In this guide, you’ll learn how an 80/10/10 mortgage works, why buyers with only 10% down sometimes choose it over a jumbo loan, and how adjusting the split to a 70/20/10 structure can reduce monthly payments even further. 

Using a real purchase price example, we compare interest rates, blended rates, and monthly payments across three options: 80/10/10, 70/20/10, and a jumbo loan. You’ll also understand why conforming loans are easier to qualify for, why jumbo loans usually cost more, and which option delivers the best overall value in this scenario.

What Is an 80/10/10 Mortgage?

An 80/10/10 mortgage is a home-buying strategy where you finance a property using

  • 80% as a first mortgage
  • 10% as a second mortgage or HELOC
  • 10% as your down payment

Instead of putting down 20% or taking out a single jumbo loan, you split the financing into two loans.
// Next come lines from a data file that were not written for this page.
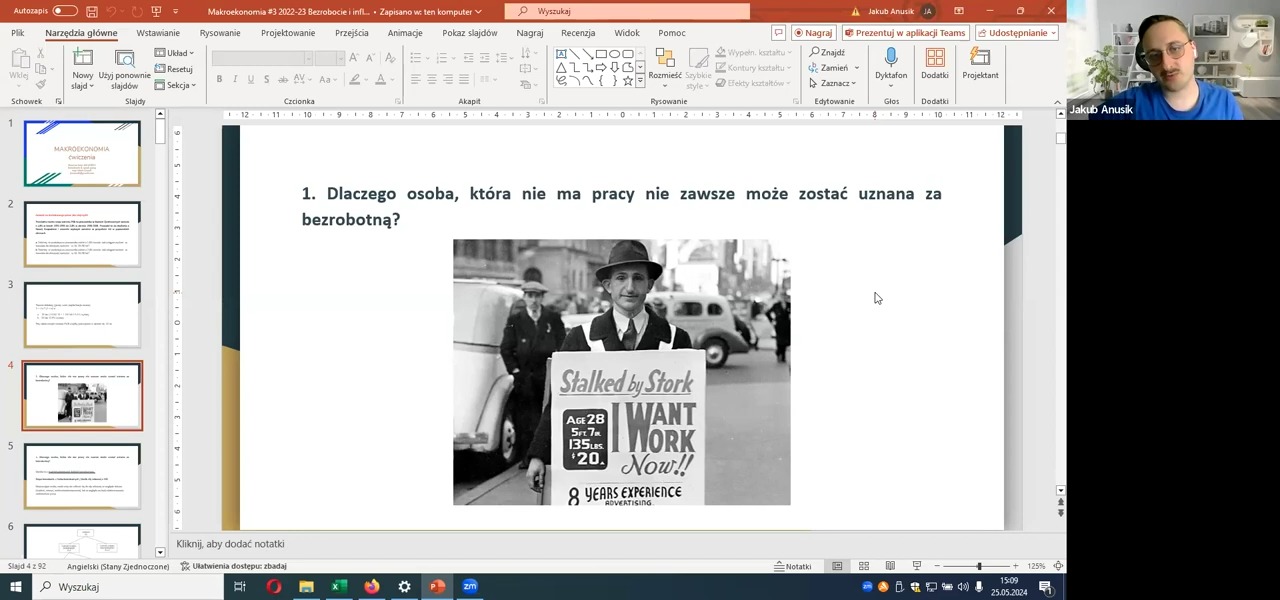
Task: Click Prezentuj w aplikacji Teams button
Action: tap(904, 33)
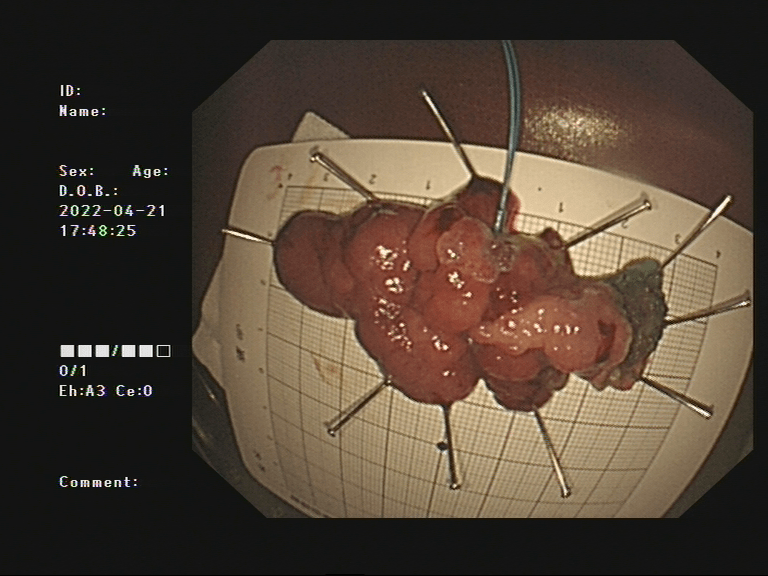Select the Name field

pyautogui.click(x=83, y=111)
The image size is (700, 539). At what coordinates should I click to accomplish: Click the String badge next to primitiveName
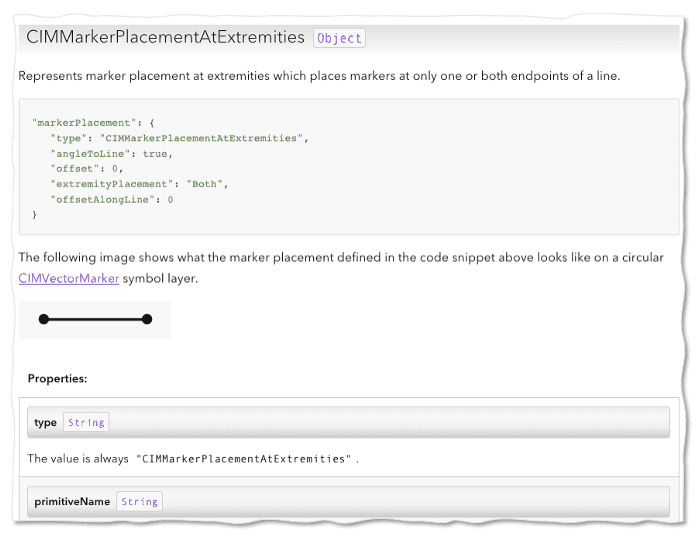[x=139, y=501]
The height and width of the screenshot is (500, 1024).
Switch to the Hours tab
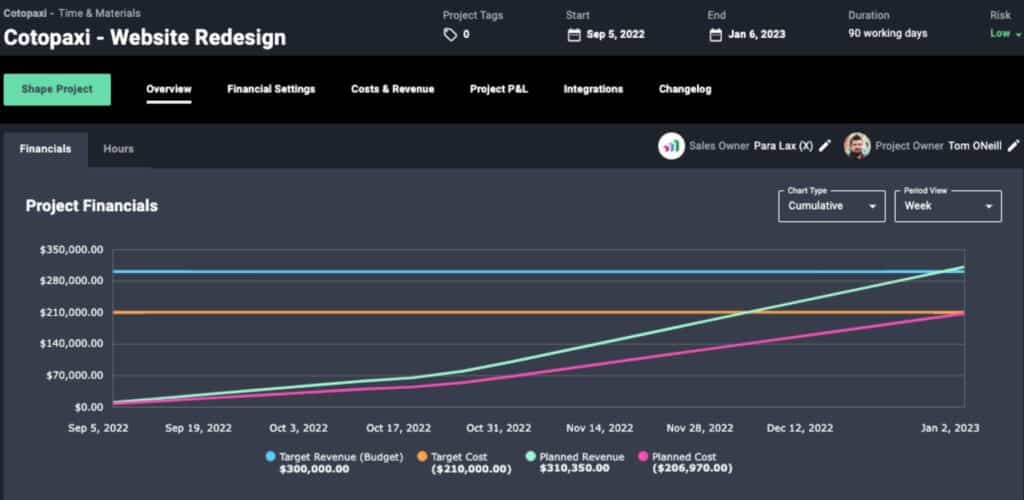point(118,149)
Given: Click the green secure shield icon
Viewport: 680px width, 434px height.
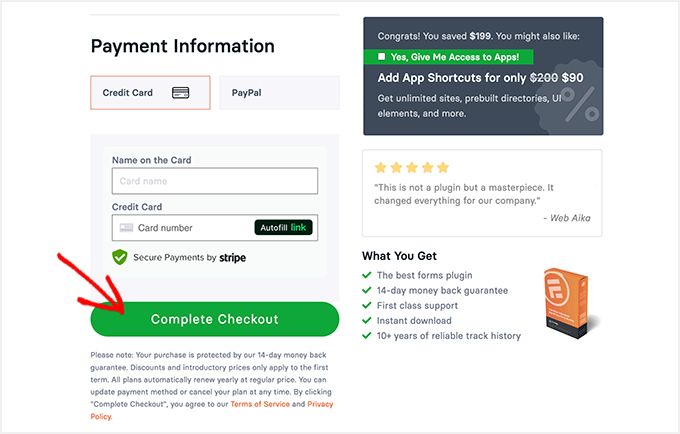Looking at the screenshot, I should [120, 257].
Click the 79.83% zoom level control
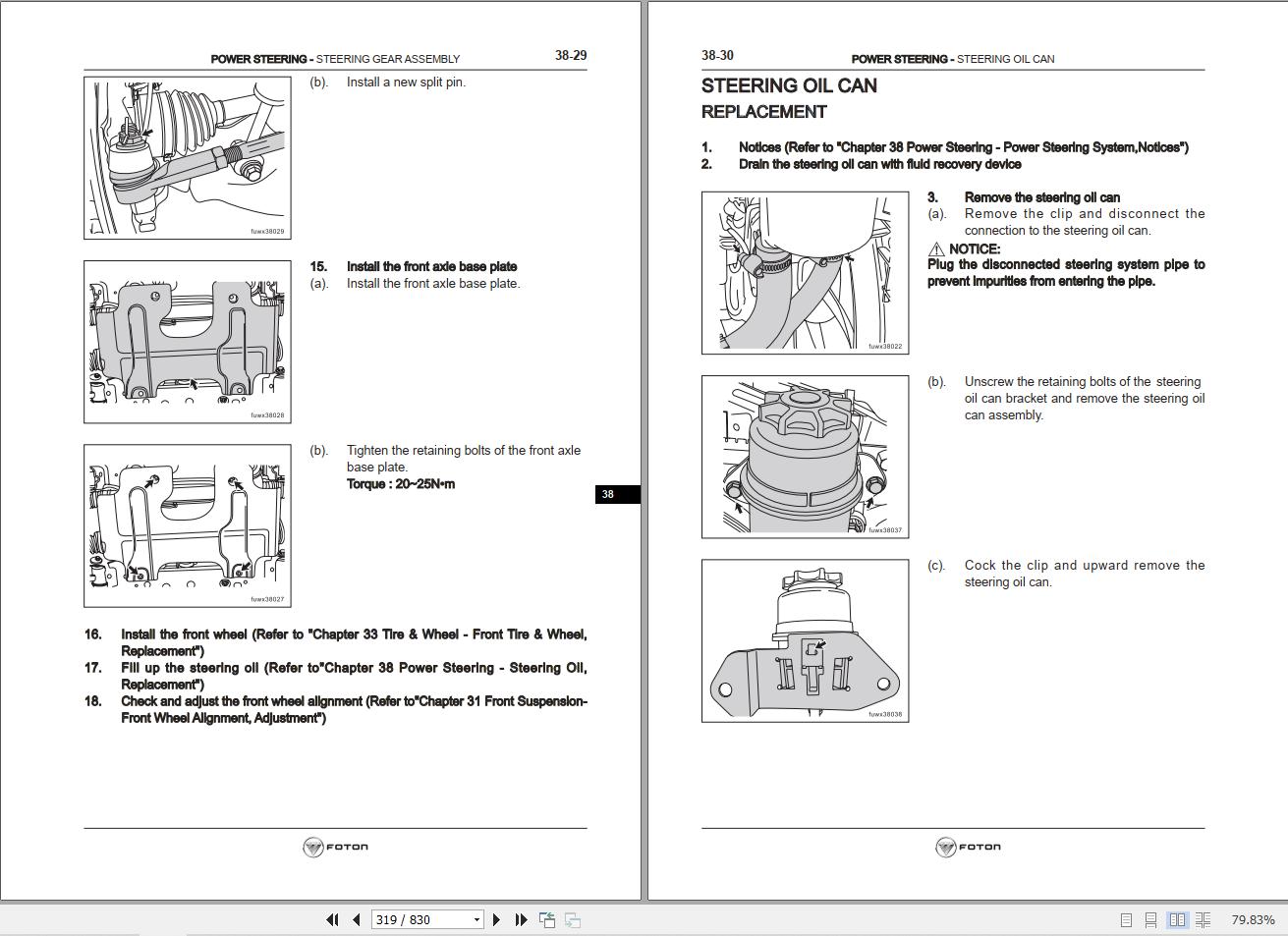 (1251, 919)
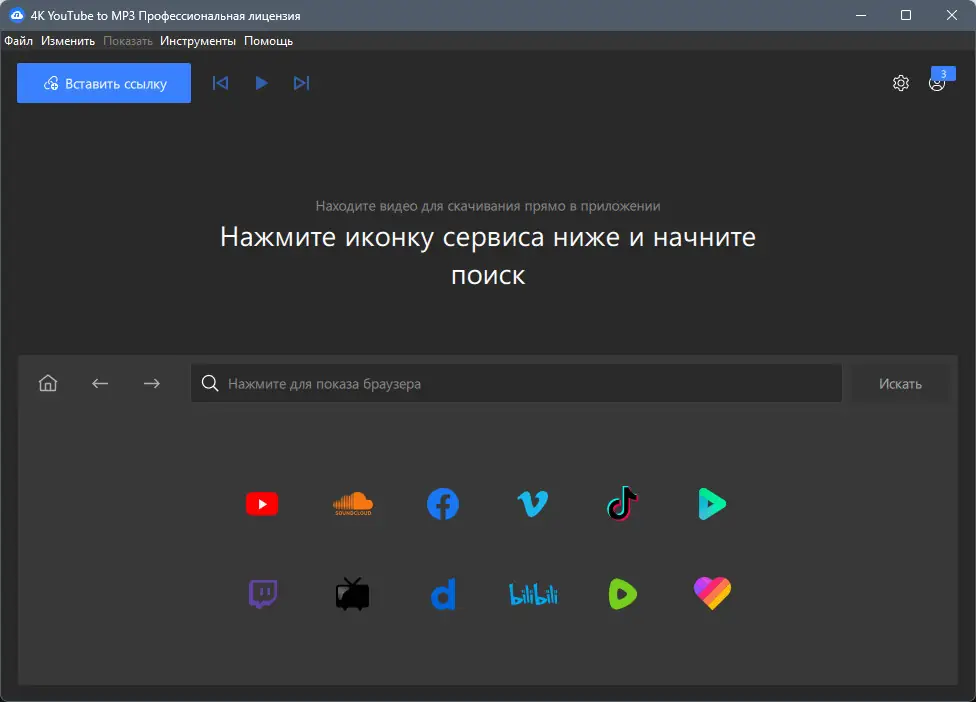This screenshot has height=702, width=976.
Task: Open YouTube service in the built-in browser
Action: point(262,504)
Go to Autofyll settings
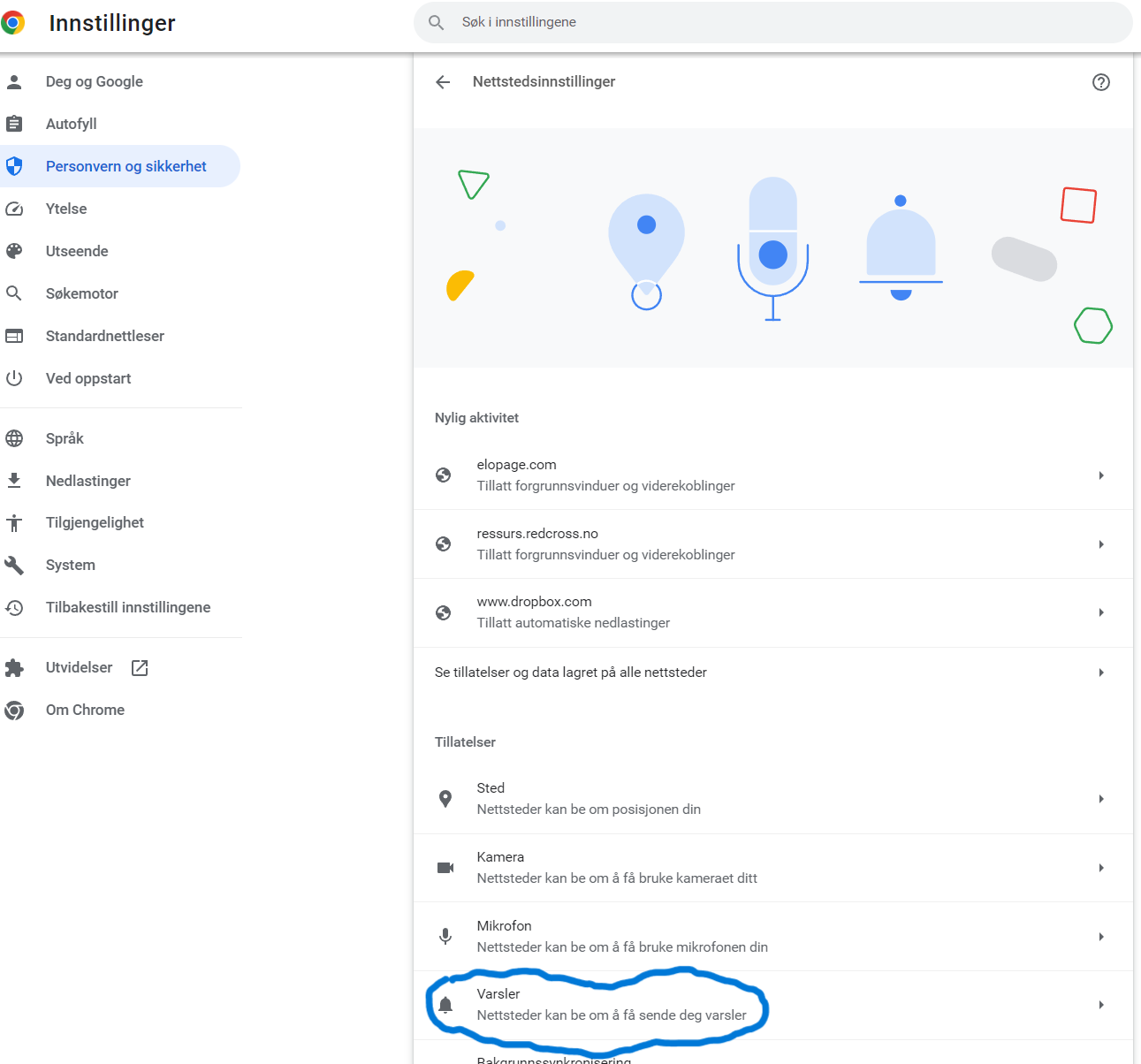 (x=72, y=124)

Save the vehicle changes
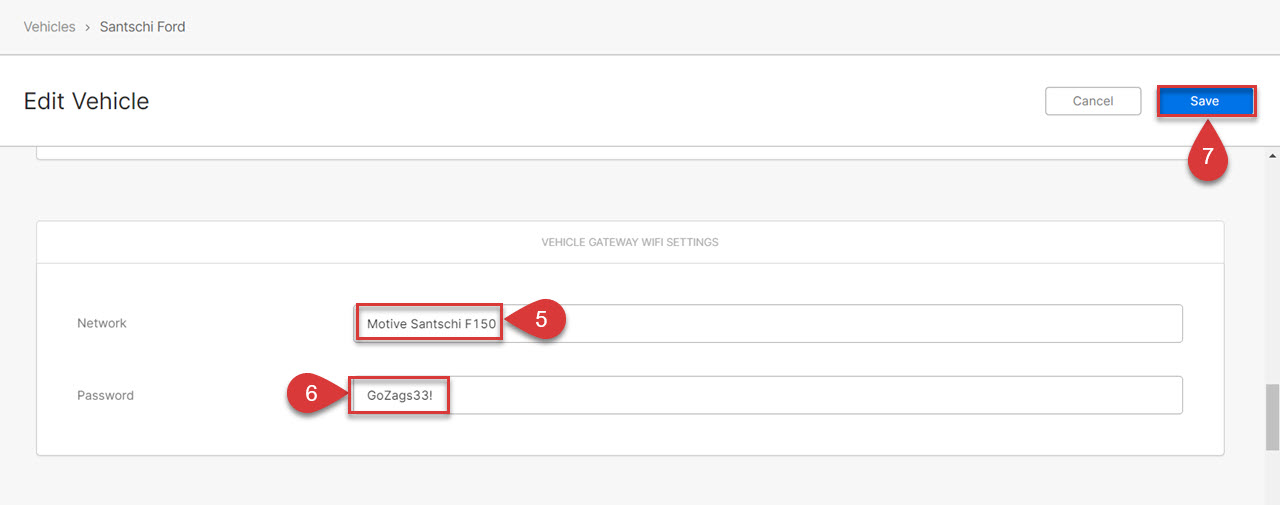tap(1205, 101)
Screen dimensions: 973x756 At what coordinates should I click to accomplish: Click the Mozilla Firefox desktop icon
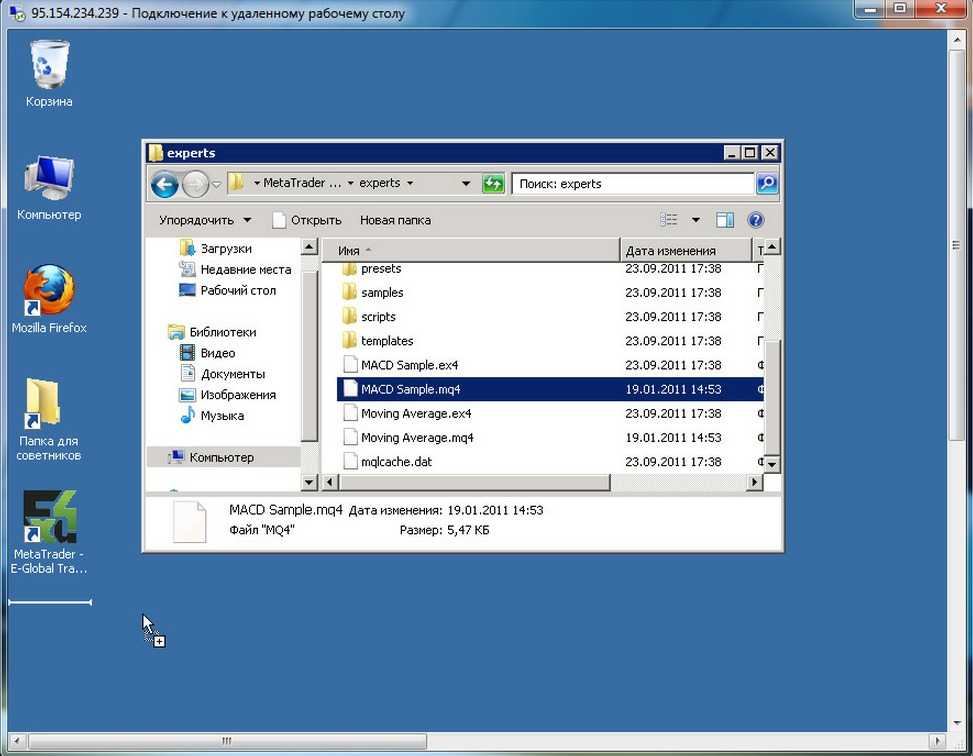click(49, 291)
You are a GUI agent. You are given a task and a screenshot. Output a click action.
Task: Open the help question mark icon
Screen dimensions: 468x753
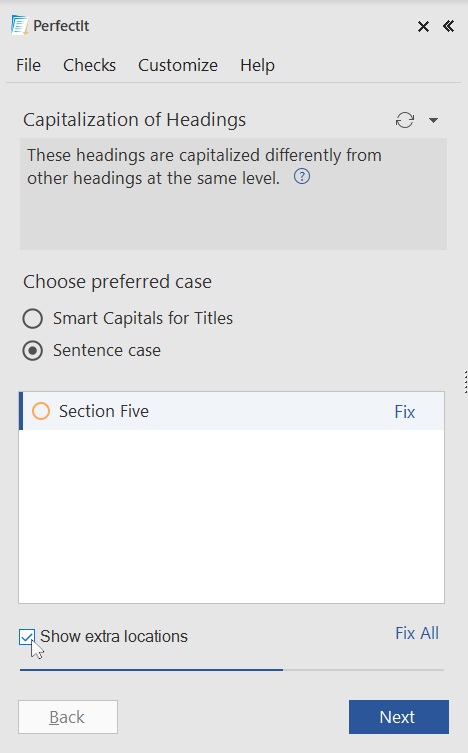point(302,177)
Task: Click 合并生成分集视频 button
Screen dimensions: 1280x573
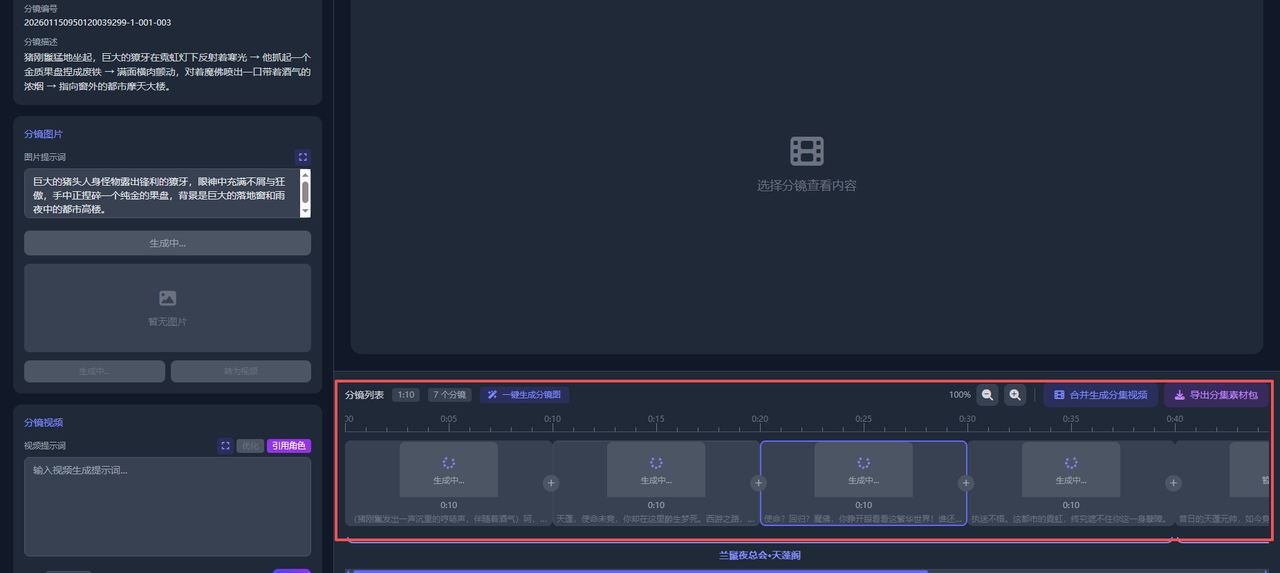Action: pyautogui.click(x=1100, y=395)
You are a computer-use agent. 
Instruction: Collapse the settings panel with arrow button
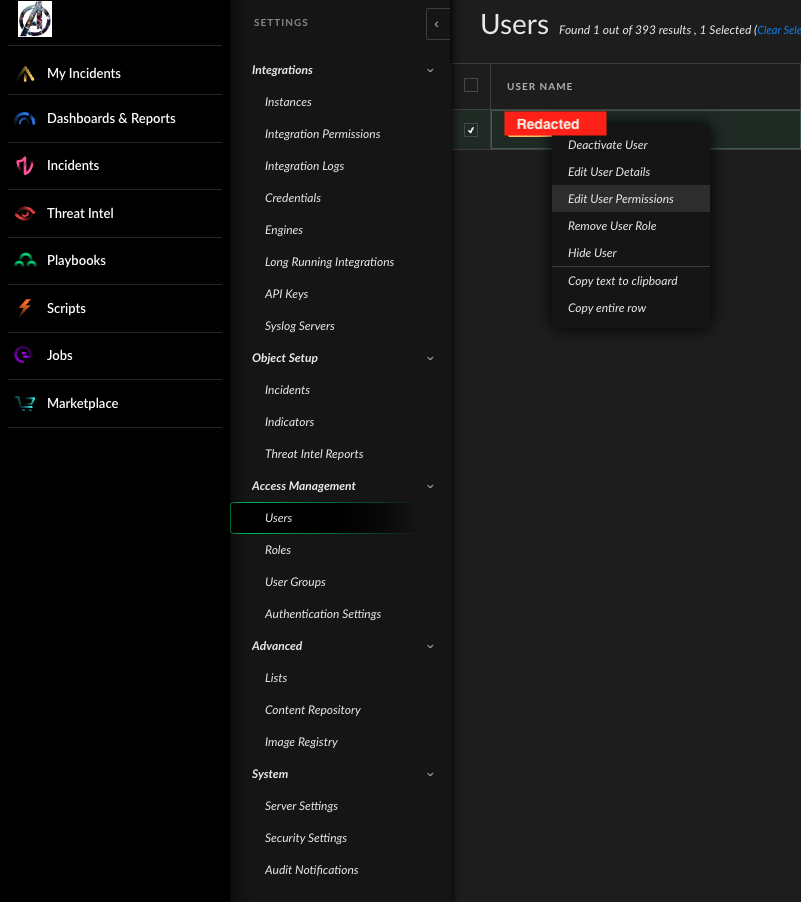tap(437, 24)
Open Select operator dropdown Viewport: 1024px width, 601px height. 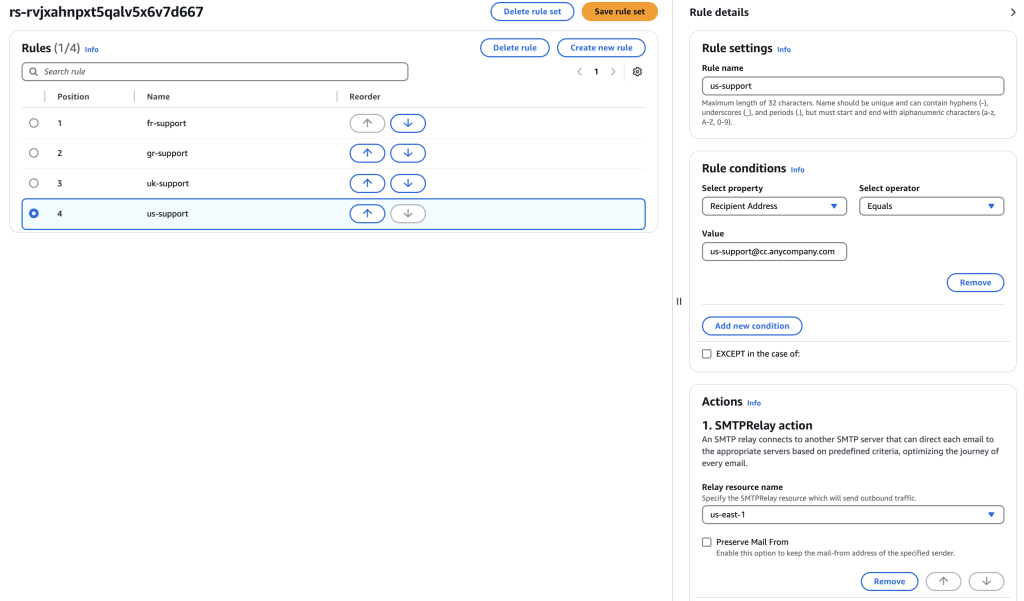(x=931, y=206)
This approach is often used when the purchase price is slightly above the conforming loan limit.

The Case Study Purchase Price

In this example, the home purchase price is $937,500, which is just above the standard conforming loan limit in many areas. That’s why splitting the loan into a first and second mortgage becomes attractive.

With 10% down, the total loan amount is $843,750, structured in different ways to compare outcomes.

Option 1: 80/10/10 Mortgage With 10% Down

Here’s how the standard 80/10/10 structure looks

  • First mortgage (80%): conforming loan
  • Second mortgage (10%): HELOC
  • Down payment: 10%

In this scenario,

  • First mortgage rate: 7.75%
  • Second mortgage rate (HELOC): 8.99%
  • Blended interest rate: 7.88%
  • Monthly payment (principal, interest, taxes, insurance): $6,750

This option avoids jumbo financing while keeping the first mortgage within conforming limits.

Option 2: 70/20/10 Mortgage (Lower Monthly Payment)

By slightly adjusting the structure, the numbers improve.

Instead of 80/10/10, this option uses

  • 70% first mortgage
  • 20% second mortgage
  • 10% down

Even though the second mortgage is larger, the first mortgage qualifies for a better interest rate.

Results:

  • First mortgage rate: 7.25%
  • Second mortgage rate: 8.99%
  • Blended interest rate: 7.637%
  • Monthly payment: $5,881.47

This structure delivers the lowest monthly payment in the case study.

80-10-10-with-10-down-mortgage

Option 3: Jumbo Loan With 10% Down

The third option is to use a single jumbo loan for the full $843,750.

In most U.S. markets

  • Jumbo loans require stronger credit
  • Reserves are often mandatory
  • Interest rates are higher, especially with 10% down

In this example:

  • Jumbo loan rate: ~8.5%
  • Monthly payment: $6,487

This payment is higher than the 70/20/10 option and is subject to stricter qualification rules.

Costs Not Included in This Comparison

To keep the comparison clean and easy to understand, this case study excludes

  • Closing costs
  • Prepaid taxes
  • Prepaid insurance

Only down payment and monthly loan costs are compared to highlight structural differences between loan types.

Best Option Based on This Case Study

For a $937,500 purchase price with 10% down, the 70/20/10 mortgage provides the best outcome

  • Lowest monthly payment
  • Better blended interest rate
  • Easier qualification than a jumbo loan

Keeping the first mortgage within conforming limits reduces reserve requirements and underwriting conditions, making approval more flexible.

Why Jumbo Loans Are Harder Right Now

With jumbo financing

  • Lenders typically require higher credit scores
  • Cash reserves are mandatory
  • Interest rates are noticeably higher
  • 10% down jumbo loans are rare and expensive

In many cases, splitting the loan avoids these hurdles altogether.

Who Should Consider an 80/10/10 or 70/20/10 Mortgage?

This strategy works well if

  • You’re buying slightly above the conforming loan limit
  • You only want to put 10% down
  • You want lower monthly payments
  • You prefer easier qualification over jumbo loans

These structures can even work in high-cost areas using high-balance conforming first mortgages paired with a HELOC.

Final Thoughts

You can significantly reduce your monthly payments compared to jumbo financing using an 80/10/10 mortgage with 10% down or even a 70/20/10 structure. For buyers near the conforming loan limit, splitting the loan is often the smartest and most cost-effective move.